» Aim of the exercise:
Among the records below, find each line bearing the word "will" and copy it.

[Available data Boundary: Start]

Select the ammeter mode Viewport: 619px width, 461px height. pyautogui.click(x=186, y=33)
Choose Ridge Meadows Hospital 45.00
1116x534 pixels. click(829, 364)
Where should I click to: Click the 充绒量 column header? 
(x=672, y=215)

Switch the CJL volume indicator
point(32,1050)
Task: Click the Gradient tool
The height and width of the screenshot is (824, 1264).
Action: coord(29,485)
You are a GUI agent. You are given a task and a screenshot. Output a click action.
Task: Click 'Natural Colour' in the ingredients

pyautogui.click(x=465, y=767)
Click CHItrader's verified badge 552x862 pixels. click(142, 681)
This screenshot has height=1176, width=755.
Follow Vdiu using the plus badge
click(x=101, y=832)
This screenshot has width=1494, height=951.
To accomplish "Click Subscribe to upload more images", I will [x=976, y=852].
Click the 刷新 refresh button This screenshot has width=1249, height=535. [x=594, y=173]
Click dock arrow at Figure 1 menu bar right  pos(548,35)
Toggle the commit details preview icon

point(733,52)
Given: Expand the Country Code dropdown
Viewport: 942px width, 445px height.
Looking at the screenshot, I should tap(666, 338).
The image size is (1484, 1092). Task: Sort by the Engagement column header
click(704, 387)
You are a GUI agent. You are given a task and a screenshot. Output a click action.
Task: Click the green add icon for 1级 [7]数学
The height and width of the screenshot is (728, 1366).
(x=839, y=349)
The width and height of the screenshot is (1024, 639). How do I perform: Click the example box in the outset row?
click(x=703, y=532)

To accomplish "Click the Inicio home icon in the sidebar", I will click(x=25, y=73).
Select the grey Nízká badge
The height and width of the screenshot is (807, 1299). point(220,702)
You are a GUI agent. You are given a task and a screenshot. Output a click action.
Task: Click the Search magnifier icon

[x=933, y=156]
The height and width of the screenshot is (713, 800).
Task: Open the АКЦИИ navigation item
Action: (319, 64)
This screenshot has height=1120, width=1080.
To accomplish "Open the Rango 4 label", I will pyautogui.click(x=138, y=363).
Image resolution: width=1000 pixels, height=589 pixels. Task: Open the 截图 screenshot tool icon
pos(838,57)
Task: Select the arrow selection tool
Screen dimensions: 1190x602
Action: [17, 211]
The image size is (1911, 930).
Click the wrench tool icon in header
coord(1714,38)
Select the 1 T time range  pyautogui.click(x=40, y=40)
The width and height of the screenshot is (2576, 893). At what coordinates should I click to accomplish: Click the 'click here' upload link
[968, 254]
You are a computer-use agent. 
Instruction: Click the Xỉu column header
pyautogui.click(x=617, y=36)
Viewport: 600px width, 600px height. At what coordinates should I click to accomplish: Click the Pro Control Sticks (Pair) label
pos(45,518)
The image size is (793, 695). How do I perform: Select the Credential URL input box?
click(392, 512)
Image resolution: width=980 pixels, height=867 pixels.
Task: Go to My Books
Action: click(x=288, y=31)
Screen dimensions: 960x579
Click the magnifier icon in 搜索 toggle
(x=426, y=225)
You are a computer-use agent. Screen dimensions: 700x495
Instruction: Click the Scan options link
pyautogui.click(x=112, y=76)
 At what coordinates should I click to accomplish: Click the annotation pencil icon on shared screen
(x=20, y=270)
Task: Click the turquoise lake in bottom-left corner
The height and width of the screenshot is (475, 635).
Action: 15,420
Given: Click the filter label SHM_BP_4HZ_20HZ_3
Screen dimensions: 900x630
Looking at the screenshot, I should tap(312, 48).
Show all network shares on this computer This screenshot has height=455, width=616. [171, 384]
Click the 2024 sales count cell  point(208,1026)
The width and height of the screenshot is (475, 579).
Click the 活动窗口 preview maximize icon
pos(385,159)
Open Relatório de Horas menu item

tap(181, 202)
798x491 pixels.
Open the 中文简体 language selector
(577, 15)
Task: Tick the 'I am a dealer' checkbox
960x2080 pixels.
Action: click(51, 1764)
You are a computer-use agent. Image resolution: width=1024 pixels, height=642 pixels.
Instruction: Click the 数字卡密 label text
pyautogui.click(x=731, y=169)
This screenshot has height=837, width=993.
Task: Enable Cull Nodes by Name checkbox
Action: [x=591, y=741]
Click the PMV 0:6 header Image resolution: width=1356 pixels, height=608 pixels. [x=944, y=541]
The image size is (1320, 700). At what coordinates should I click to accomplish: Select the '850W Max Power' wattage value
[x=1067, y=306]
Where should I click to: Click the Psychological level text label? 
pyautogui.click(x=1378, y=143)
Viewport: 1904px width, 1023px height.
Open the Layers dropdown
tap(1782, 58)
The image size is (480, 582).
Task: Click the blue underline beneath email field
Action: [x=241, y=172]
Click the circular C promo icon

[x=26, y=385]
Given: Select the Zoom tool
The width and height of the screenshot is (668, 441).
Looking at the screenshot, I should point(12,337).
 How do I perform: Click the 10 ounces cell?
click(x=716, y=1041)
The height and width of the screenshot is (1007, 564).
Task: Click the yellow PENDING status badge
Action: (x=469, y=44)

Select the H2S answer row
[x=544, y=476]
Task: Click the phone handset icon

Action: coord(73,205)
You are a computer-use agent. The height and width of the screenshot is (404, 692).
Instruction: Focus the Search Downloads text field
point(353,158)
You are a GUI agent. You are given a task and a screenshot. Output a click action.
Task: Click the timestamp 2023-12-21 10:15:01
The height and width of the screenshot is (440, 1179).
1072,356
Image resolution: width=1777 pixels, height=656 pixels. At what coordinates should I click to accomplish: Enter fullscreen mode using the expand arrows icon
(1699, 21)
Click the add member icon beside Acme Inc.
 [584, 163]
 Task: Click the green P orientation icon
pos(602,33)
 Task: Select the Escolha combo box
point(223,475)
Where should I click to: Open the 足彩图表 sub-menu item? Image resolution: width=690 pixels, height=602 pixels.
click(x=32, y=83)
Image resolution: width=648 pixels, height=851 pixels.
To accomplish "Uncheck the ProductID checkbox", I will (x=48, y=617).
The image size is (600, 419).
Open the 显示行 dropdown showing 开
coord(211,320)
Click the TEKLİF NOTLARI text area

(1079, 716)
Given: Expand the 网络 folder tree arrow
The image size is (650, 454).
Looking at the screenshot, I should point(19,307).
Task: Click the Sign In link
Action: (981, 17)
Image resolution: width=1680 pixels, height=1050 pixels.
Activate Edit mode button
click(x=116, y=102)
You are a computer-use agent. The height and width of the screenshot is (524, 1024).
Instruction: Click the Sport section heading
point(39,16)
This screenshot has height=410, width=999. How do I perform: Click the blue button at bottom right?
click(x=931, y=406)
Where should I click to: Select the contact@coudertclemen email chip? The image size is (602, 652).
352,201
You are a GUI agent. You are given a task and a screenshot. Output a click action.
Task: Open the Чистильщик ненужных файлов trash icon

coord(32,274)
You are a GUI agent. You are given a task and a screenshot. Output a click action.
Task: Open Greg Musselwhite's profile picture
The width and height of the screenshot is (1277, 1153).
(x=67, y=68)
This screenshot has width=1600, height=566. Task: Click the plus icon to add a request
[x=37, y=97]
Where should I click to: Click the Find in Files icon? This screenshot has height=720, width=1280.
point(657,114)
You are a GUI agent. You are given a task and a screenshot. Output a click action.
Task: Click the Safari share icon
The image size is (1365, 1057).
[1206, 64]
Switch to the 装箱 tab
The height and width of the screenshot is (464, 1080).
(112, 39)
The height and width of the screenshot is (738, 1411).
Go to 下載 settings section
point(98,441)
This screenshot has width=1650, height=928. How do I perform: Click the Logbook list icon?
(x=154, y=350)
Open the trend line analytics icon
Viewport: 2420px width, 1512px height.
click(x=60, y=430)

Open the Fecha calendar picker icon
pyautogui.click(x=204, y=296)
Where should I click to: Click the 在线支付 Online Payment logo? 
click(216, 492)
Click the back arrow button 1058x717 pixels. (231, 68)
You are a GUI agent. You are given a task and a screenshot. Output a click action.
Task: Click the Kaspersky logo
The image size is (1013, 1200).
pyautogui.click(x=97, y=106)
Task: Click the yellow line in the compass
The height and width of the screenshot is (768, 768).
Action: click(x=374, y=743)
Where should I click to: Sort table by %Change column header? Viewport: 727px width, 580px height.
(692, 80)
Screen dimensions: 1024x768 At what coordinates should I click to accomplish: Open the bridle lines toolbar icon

[Available data Boundary: End]

» Exercise output:
To accomplish "Click Subscribe to upload more images", I will [x=976, y=852].
To accomplish "Click the Inicio home icon in the sidebar", I will click(x=25, y=73).
To accomplish "Open the Rango 4 label", I will pyautogui.click(x=138, y=363).
To accomplish "Uncheck the ProductID checkbox", I will (x=48, y=617).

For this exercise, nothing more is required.